Retrieve each line that contains the word "Uncheck" from the entries below.

---------------

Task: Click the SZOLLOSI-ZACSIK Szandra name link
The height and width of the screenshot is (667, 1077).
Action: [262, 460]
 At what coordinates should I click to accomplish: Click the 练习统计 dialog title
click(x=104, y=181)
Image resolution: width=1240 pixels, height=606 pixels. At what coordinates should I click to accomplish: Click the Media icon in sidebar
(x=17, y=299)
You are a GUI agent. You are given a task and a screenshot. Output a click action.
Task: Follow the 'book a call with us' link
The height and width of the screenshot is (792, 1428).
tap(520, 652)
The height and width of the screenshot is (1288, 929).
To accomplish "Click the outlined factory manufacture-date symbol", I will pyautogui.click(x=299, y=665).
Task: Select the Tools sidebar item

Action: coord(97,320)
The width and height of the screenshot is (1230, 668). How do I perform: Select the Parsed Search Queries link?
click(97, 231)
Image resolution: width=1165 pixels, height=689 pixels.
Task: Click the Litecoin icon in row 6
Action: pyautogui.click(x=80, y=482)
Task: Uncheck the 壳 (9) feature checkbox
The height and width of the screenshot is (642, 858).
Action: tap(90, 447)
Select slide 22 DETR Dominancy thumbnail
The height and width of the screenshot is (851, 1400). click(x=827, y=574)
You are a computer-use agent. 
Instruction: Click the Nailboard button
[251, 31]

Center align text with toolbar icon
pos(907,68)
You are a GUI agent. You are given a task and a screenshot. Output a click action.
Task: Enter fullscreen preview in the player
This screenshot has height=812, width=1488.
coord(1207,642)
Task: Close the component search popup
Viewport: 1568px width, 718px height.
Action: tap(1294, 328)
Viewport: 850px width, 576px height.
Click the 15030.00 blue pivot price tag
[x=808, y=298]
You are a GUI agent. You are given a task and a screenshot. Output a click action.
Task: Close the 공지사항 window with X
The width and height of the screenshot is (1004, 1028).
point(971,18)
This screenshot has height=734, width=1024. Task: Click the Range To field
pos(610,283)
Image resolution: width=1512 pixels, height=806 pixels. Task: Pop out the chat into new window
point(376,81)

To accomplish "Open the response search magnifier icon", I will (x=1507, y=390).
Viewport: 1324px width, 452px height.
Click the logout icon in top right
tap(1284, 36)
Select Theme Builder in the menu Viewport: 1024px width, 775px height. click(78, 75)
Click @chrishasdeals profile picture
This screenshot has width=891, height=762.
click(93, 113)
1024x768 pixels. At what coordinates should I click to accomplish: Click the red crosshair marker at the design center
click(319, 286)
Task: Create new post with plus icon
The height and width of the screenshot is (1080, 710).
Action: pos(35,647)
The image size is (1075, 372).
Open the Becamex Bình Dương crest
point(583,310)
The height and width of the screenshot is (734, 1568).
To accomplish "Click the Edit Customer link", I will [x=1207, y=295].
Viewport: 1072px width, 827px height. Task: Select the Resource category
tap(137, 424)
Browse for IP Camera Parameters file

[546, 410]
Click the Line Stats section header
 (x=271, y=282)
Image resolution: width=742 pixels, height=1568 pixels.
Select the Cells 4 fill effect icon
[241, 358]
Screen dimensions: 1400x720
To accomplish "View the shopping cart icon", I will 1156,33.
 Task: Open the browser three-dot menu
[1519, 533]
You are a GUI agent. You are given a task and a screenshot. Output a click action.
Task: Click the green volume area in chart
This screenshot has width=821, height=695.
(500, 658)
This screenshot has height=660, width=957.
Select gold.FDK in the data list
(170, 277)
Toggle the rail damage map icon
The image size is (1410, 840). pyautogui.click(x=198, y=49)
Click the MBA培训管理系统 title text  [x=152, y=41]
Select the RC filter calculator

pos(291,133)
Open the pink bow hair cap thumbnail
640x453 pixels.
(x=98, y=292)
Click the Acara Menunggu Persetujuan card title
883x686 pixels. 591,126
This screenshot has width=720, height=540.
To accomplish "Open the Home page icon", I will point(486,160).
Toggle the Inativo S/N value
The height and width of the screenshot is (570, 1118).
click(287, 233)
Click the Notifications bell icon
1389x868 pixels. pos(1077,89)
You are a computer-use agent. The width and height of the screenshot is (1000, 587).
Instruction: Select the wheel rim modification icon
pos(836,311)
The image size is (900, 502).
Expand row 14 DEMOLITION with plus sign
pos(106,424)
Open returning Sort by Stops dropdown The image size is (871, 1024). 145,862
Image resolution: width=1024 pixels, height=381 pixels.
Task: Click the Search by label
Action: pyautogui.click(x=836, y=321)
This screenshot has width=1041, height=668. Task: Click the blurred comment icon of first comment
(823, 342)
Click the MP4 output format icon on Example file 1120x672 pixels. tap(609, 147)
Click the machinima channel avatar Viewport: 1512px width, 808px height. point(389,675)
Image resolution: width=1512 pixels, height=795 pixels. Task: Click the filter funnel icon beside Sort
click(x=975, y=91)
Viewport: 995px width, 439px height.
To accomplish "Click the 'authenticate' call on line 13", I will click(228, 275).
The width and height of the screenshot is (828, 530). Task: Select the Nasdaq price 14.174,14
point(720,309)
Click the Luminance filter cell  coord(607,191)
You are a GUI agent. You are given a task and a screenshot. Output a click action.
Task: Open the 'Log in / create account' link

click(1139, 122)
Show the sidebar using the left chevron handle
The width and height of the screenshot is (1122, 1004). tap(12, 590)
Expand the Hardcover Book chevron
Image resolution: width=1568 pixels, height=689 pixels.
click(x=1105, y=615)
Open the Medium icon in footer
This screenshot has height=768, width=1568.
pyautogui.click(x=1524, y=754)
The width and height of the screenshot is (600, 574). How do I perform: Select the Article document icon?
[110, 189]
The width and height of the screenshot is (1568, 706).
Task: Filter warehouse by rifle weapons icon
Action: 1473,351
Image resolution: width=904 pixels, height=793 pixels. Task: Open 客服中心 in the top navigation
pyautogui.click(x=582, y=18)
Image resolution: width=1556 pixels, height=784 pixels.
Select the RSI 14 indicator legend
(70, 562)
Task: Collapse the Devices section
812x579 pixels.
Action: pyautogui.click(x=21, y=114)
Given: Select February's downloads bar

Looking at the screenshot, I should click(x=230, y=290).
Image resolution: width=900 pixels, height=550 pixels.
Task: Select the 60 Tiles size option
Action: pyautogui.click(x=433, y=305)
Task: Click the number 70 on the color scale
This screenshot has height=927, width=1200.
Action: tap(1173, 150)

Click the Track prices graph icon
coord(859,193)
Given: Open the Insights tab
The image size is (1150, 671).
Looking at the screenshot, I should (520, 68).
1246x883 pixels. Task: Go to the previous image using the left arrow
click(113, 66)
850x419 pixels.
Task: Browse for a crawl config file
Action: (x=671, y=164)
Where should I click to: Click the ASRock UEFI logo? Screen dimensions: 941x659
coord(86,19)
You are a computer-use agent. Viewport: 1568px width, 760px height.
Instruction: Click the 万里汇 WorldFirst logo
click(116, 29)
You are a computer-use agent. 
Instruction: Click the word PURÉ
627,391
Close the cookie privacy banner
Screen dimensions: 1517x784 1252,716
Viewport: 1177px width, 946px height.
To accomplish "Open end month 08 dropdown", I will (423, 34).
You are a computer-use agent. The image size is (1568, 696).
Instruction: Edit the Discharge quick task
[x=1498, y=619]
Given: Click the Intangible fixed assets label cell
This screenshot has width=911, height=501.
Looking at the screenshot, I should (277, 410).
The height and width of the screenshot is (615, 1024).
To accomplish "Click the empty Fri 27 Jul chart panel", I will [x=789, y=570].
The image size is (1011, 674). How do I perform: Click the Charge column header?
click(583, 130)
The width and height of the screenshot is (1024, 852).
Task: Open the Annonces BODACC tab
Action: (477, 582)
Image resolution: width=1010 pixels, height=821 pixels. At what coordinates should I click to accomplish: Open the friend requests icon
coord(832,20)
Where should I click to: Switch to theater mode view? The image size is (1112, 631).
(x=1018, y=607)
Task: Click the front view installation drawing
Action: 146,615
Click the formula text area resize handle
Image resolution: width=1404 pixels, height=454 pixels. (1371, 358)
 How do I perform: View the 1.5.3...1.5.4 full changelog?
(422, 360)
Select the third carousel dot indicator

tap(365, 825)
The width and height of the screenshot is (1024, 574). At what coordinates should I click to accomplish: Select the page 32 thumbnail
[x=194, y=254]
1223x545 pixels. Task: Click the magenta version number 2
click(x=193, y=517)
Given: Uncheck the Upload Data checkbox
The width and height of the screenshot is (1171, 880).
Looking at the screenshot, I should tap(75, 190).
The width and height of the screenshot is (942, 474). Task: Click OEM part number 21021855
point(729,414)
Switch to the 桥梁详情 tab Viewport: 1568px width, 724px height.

---------------

(ANSWER BOX)
Task: Uncheck the 壳 (9) feature checkbox
Given: Uncheck the Upload Data checkbox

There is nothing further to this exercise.